# YOUR GOAL
The response has to be every entry, printed word for word.

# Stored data
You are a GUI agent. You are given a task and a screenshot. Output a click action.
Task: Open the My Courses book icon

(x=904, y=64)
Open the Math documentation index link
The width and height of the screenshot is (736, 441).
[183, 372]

# THE ANSWER
You are a GUI agent. You are given a task and a screenshot. Output a click action.
Task: Open the My Courses book icon

(x=904, y=64)
Open the Math documentation index link
The width and height of the screenshot is (736, 441).
[183, 372]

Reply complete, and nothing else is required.